_TASK DESCRIPTION_. Your copy starts at the line containing "This screenshot has width=1837, height=975." and ends at the last line below. Copy exactly, without pictures.

_EXTRACTED RECORDS_.
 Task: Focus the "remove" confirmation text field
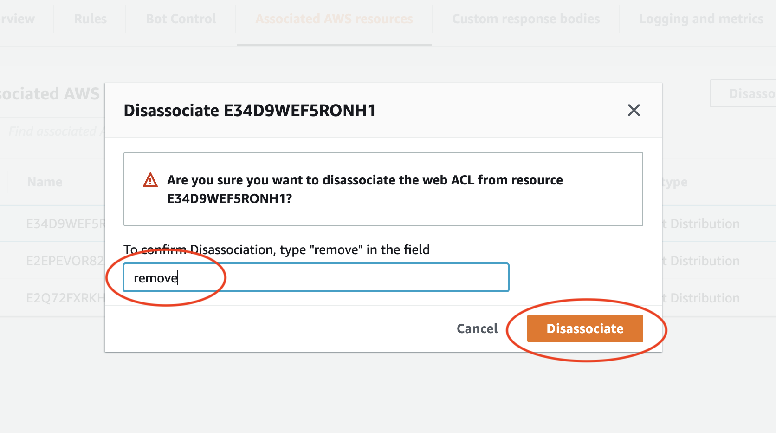pyautogui.click(x=316, y=277)
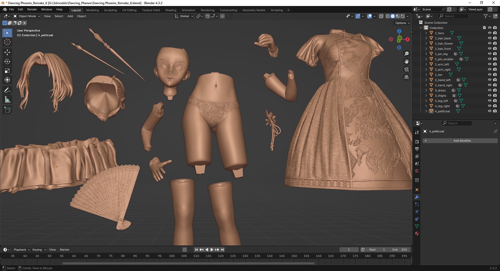Expand the 2_fan tree item
Viewport: 500px width, 271px height.
(426, 75)
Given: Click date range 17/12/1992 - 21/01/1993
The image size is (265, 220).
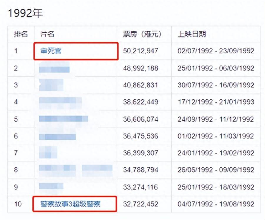Looking at the screenshot, I should point(216,102).
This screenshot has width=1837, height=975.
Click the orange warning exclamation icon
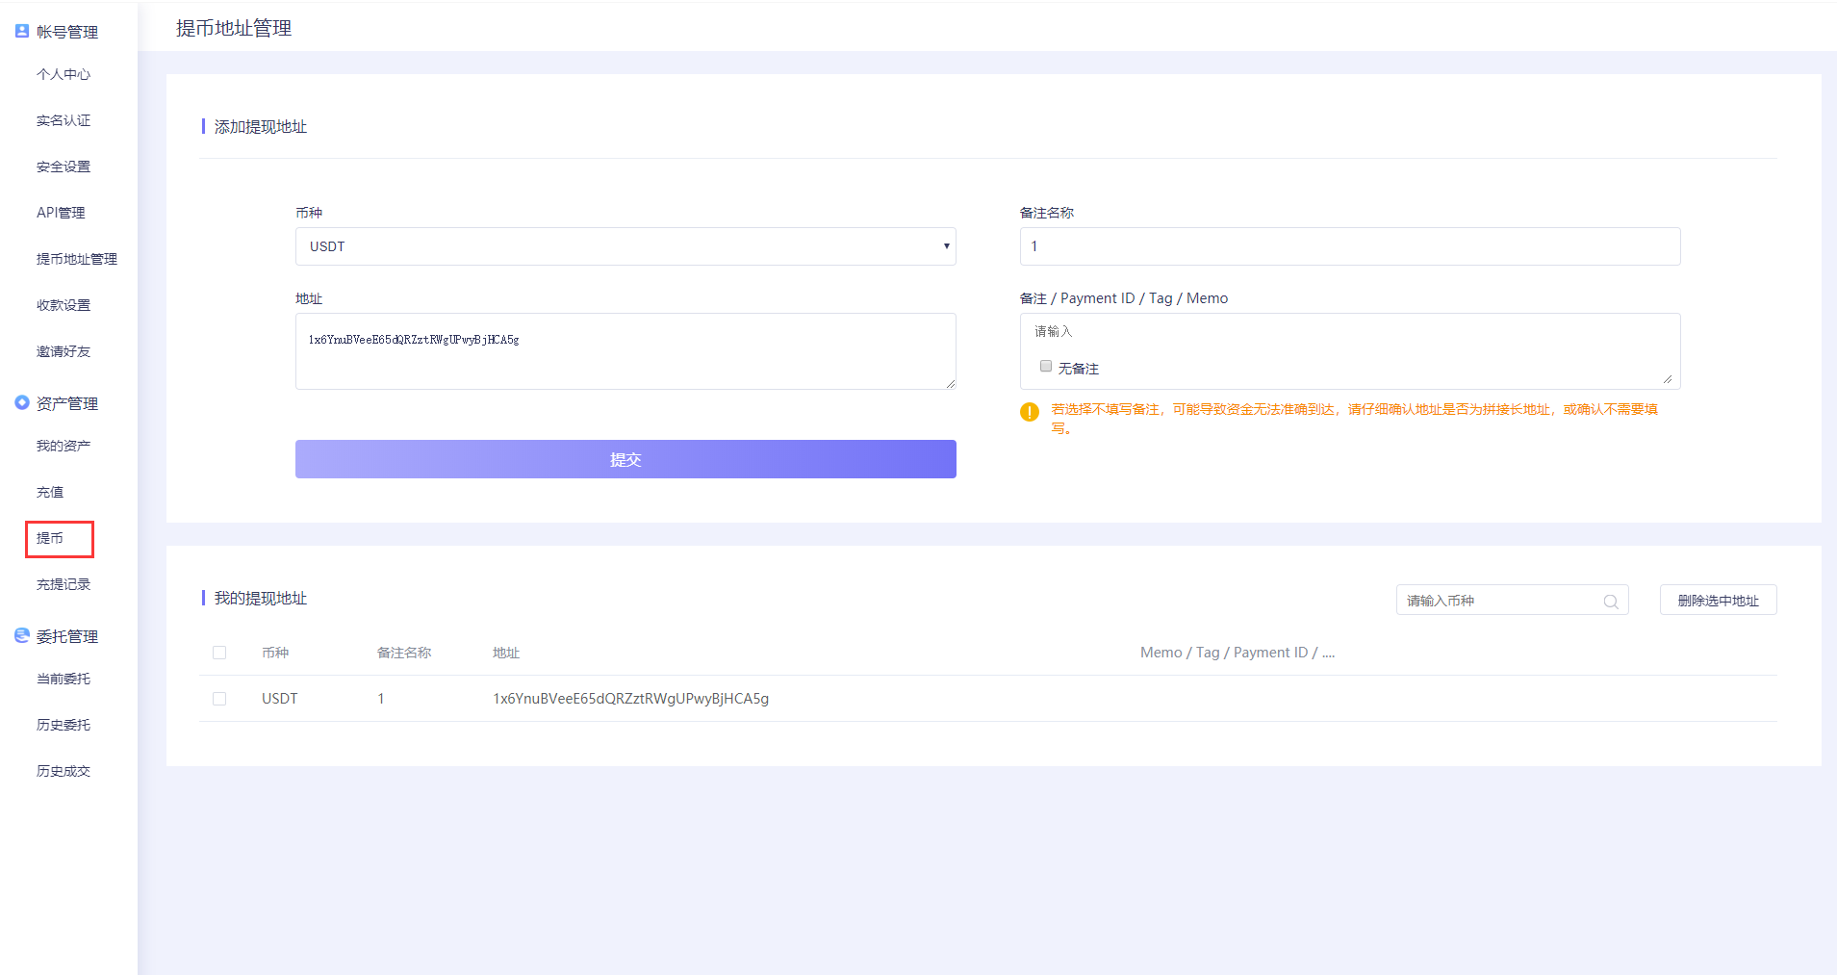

_EXPECTED ANSWER_.
This screenshot has width=1837, height=975.
Click the orange warning exclamation icon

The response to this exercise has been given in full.